Tableau 2.5 : MTR (%) reporté dans les différentes régions de la moelle cervicale chez des sujets sains : moyenne ± écart-type ou médiane (distribution). N=taille de l'échantillon, MB=matière blanche, MG=matière grise, CD=colonnes dorsales, CLg=colonne latérale gauche, CLd=colonne

latérale droite, CL=colonnes latérale.

Référence N Niveau vertébraux Moelle MB MG CD CLg CLd Samson et al. (2013) 13 C1-C5 40,4±1,53 40,6±2,6 44,5±1,9 44,6±2,2 43.7±2.5 Yiannakas et al. (2012) 10 C2-C3 51,4±1,5 49,7±1,6 50,7±1,8 51,2±1,7 J. Cohen- Adad et al. (2011) 14 C2-T2 ~32,1 (28,5- 36,0) Julien Cohen-Adad et al. (2013) 21 C2-T2 ~33,5±1,93 ~ 32,3±1,88

Tout comme noté précédemment pour les études dans la matière blanche du cerveau, on constate donc une grande variabilité des mesures entre les études, illustrant la difficulté de généraliser l’utilisation du MTR dans des études multi-sites et multi-manufacturiers.

Concernant la reproductibilité, Samson et al. (2013) reportèrent un coefficient de variation inter-sujets de 6.8% dans la moelle et de maximum 5.8% dans les ROI. Aucune autre étude n’a reporté la reproductibilité du MTR dans le système nerveux central par test/re-test jusqu’à aujourd’hui.

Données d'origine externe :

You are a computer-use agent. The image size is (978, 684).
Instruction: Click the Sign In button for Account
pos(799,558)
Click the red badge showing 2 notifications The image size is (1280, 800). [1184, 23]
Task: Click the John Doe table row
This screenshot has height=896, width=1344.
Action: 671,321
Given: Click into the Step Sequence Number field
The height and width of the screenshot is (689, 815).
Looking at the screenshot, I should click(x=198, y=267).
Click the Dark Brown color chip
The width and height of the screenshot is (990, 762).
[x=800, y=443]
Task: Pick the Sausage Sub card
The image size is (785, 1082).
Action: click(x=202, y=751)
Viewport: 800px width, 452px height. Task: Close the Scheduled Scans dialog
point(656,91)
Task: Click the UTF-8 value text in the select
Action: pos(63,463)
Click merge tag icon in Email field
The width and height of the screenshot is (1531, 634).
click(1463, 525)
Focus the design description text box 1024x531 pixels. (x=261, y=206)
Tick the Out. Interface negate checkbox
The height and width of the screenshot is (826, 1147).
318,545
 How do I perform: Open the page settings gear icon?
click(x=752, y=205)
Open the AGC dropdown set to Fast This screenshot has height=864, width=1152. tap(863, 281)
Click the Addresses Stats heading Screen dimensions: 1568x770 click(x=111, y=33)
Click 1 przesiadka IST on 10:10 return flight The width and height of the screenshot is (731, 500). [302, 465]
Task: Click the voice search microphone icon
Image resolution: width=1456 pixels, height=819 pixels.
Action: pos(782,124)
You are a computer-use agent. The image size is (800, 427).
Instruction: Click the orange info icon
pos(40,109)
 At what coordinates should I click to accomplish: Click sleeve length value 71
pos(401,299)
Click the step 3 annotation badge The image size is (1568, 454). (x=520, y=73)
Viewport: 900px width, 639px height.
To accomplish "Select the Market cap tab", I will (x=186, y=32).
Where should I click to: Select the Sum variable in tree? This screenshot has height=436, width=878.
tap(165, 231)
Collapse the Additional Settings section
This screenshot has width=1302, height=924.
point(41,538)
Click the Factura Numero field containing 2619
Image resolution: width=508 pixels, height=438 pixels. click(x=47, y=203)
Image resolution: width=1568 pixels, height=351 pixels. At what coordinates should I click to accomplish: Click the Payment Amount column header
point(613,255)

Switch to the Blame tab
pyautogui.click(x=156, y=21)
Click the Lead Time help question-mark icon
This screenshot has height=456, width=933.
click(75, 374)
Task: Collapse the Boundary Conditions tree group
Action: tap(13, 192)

2.3.3.3 Sensibilité et spécificité aux propriétés du tissu nerveux

Comme expliqué précédemment, la variation de signal entre l’image 𝑀0 et l’image 𝑀1 théoriquement espérée provient du transfert de magnétisation de la population des protons liés aux macromolécules ou à l’intérieur des membranes vers la population des protons libres. Plus on a de protons liés à des macromolécules, plus la variation de signal entre les deux images devrait être grande. On s’attend donc à ce que le MTR corrèle avec la quantité de protons liés à des macromolécules donc, par extension, avec la quantité de macromolécules. Or, la myéline est constituée à 70% de couches de lipides (20% of cholestérols, 20% de galactolipides et 30% de phospholipides), qui sont des macromolécules (Norton & Autilio, 1966). Le MTR serait donc un indice indirect du contenu en myéline. Et en effet, plusieurs études ont montré la forte corrélation entre le contenu en myéline et le MTR par histopathologie chez des sujets atteints de sclérose en plaque (Mottershead et al.; Schmierer, Scaravilli, Altmann, Barker, & Miller, 2004). Une forte corrélation avec le nombre d’axones est également mise en évidence dans ces études. Schmierer et al. (2004) mirent en évidence une différence significative entre le MTR des lésions démyélinisées et des lésions remyélinisées, le contenu en myéline et le nombre d’axones caractérisés par histopathologie étant diminués de 60% dans la lésions démyélinisées par rapport aux lésions myélinisées. Entre les lésions et la matière blanche apparaissant normale (chez les sujets atteints de sclérose en plaques), le contenu en myéline est 150% plus grand et le nombre d’axones 50% plus grand. Cependant, une forte corrélation entre MTR et temps de relaxation T1 est également montrée. Selon Kucharczyk, Macdonald, Stanisz, and Henkelman (1994), les lipides de la matière blanche ayant le plus d’effet sur le transfert de magnétisation sont les galactocérébrosides, marqueurs pour les oligodendrocytes.